Release of vintage prints depicts Antigua and Maine's wooden boat history
BELOW: Images from Michael Kahn’s vintage prints series ‘Vintage Sail Detail’.
In the mid-90s American photographer Michael Kahn, whose black and white images of yachts and traditional boats have brought joy to many a sailor far and wide, made a significant decision that would shape the rest of his career. He decided to continue shooting on film using his 1950s designed Hasselblad camera instead of turning to the new digital equipment which, at the time, some said offered greater efficiency.
Just a few years later Kahn also shot his first yacht-related photograph which set his move away from portraiture, commercial, advertising and landscape photography. "A small boat in the fog on a lake in the Adirondacks [mountains]” sparked fresh inspiration and from then Khan’s chosen subject would take on a more dominant nautical theme.
In 1998, Michael went on to create a set of photographs illustrating sail details, and fast forward 20 years, in October 2018, Michael Kahn has released this set of vintage prints called 'Vintage Sail Detail'.

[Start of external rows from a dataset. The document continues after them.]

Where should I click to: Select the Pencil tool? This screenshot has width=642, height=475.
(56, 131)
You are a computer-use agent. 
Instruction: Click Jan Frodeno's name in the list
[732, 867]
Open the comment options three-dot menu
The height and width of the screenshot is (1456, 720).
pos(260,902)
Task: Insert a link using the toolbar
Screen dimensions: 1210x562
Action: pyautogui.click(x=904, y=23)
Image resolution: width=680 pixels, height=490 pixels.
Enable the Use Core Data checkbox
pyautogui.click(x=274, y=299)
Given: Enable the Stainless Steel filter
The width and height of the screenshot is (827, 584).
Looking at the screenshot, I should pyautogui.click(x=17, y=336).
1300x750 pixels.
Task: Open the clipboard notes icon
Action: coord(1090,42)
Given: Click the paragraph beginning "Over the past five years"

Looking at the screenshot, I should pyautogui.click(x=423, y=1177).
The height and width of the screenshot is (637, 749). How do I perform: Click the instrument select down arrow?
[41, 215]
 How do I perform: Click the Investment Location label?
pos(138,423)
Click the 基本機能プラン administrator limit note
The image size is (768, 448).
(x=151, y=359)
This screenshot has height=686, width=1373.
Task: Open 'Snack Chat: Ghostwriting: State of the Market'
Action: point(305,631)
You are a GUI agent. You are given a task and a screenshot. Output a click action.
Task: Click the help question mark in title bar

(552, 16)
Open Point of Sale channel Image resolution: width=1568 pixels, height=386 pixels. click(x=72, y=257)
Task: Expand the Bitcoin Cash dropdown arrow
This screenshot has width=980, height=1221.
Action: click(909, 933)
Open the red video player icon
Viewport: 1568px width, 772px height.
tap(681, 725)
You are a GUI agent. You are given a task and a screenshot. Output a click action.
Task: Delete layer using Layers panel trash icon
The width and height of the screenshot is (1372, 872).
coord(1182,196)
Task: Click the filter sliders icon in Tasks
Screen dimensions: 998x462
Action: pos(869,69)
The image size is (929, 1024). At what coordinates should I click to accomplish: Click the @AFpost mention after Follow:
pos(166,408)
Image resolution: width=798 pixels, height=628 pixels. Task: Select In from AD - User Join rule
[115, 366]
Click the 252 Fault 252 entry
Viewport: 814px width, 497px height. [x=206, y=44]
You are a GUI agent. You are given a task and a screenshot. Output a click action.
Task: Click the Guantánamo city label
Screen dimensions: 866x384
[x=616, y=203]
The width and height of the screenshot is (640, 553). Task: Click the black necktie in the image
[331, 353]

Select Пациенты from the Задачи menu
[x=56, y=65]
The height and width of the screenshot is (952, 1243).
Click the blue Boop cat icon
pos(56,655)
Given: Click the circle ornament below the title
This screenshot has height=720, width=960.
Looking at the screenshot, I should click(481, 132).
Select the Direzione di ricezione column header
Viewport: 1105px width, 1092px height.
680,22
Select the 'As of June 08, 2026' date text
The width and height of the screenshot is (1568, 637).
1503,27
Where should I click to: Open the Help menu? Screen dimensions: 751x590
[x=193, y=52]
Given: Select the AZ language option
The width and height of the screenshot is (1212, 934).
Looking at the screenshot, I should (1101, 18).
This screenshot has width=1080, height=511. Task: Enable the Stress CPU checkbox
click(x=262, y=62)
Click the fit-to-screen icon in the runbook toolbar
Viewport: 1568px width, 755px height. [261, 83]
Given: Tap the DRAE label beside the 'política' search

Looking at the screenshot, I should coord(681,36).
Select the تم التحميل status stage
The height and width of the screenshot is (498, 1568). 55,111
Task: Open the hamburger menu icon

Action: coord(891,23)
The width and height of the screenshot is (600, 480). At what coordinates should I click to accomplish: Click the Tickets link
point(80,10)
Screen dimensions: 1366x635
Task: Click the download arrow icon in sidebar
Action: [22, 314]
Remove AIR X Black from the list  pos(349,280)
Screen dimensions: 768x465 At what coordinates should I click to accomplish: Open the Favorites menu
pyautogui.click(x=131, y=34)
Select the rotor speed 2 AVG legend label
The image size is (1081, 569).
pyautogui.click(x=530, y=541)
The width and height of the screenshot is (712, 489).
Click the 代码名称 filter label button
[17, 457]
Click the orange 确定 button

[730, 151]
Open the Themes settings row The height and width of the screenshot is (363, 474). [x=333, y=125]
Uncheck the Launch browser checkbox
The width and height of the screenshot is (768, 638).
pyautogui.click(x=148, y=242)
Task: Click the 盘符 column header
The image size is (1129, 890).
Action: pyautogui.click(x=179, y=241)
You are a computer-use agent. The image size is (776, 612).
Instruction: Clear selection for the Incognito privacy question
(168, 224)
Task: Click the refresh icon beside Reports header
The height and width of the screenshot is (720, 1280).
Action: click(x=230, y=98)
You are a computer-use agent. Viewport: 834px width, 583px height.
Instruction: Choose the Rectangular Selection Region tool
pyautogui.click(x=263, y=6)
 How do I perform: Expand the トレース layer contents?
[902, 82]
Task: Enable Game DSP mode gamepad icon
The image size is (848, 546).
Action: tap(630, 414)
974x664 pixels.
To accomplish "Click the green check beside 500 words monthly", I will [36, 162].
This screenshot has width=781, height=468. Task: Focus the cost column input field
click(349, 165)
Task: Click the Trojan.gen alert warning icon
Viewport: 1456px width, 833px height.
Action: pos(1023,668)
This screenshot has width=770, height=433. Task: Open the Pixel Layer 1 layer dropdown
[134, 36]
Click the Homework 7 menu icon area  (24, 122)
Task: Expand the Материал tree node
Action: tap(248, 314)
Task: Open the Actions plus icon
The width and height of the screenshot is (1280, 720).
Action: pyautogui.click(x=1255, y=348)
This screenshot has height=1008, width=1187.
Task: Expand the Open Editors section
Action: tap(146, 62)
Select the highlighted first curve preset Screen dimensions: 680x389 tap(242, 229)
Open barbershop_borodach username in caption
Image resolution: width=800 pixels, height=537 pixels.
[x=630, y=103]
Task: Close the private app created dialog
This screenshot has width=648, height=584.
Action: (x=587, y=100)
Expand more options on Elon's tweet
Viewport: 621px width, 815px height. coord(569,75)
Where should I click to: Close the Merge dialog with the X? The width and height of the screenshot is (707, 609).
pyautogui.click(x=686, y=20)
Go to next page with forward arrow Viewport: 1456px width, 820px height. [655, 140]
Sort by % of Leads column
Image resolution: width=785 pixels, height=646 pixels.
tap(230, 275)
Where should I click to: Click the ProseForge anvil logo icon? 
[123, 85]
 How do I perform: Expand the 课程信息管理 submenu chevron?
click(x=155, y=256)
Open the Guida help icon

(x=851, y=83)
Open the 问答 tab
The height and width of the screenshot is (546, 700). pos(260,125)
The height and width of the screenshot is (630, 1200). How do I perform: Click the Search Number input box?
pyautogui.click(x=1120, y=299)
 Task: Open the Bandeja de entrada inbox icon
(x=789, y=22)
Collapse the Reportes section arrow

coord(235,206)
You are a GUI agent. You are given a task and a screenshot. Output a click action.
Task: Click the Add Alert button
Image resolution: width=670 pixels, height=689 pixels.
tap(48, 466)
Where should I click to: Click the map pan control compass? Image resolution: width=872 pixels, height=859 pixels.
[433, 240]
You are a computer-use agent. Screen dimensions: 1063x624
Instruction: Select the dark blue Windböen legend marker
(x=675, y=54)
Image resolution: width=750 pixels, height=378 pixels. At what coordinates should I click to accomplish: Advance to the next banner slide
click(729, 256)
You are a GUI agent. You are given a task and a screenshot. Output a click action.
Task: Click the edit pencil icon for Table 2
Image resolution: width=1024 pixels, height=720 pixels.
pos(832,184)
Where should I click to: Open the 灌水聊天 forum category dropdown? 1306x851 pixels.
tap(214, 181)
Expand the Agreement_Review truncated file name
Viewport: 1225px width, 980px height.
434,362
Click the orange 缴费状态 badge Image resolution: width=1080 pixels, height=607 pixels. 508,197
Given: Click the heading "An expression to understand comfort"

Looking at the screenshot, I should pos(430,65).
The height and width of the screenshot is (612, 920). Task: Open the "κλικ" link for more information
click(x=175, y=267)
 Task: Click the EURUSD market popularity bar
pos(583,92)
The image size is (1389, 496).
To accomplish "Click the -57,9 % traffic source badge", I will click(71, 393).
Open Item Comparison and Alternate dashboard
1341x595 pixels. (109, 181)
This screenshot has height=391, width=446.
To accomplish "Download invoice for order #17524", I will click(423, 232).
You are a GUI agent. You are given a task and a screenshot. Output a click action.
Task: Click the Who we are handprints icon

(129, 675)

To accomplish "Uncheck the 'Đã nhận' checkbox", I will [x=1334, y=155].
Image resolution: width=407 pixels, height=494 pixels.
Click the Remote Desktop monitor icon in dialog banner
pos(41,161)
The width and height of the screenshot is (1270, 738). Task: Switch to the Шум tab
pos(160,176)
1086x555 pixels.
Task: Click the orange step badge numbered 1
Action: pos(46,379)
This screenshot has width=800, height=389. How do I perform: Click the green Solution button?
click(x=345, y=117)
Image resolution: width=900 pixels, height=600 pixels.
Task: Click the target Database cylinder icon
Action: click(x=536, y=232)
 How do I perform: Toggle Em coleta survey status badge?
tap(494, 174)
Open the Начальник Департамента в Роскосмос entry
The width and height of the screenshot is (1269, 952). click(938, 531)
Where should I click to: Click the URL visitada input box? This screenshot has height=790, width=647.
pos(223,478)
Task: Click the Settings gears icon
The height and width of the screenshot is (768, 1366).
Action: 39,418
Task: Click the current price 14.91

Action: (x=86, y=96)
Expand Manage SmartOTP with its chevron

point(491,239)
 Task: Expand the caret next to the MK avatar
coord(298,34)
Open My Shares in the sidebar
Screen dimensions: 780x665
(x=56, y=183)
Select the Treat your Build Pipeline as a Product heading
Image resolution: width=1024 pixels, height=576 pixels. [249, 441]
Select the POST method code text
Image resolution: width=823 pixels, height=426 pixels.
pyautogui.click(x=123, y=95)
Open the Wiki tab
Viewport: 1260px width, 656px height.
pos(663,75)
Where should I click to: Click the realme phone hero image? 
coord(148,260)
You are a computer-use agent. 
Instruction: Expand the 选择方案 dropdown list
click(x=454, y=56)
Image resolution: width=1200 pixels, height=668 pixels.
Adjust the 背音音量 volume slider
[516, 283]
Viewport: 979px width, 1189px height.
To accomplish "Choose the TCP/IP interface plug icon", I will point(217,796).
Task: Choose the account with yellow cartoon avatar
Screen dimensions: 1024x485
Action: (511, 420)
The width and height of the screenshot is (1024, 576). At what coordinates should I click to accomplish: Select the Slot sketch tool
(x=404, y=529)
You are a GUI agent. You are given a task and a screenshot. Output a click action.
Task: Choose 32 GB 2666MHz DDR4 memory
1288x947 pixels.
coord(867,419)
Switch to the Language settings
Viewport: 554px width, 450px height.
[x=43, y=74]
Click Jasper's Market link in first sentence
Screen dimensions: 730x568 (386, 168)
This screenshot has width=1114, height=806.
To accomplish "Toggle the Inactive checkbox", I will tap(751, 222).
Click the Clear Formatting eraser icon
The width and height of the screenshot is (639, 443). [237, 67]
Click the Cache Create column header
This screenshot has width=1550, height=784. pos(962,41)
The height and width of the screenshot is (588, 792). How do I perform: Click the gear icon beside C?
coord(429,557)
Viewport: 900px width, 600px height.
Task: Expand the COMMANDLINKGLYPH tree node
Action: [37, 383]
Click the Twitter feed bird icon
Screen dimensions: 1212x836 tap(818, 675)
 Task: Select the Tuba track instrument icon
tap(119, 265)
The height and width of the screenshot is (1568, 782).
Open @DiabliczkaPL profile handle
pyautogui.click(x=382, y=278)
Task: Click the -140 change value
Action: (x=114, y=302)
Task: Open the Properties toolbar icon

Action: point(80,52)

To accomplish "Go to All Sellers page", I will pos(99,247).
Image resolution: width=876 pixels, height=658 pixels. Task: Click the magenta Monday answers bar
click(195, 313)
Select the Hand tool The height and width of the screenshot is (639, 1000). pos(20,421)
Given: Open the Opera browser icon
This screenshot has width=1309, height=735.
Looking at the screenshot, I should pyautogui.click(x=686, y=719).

In the series, Michael Kahn recorded details of sails with his chosen tool – the Hasselblad camera loaded with black and white film – he focused on classic wooden boats in Maine and Antigua. Returning from these trips, Michael promptly hand printed photographs from these negatives. By intentionally printing the photographic prints within the year the negatives were taken, that has, enabled this ‘vintage' print collection to be released.
Today, the silver gelatin prints represent a moment in time, a depiction of Antigua and Maine's wooden boat history. They tell us information about the boats at that time; what condition they were in, what materials were used by traditional sail-makers, the details of the vessels' spars and masts.
Although much has changed in the classic boat world since the 1990s, particularly regarding materials used and accepted in the scene, Kahn finds some elements of Antigua and Maine are utterly timeless, "the camaraderie is the same, the spirit of competition and the spirit of conservation of these antique vessels are the same. However, some of the technology has changed for example carbon masts and high tech sails."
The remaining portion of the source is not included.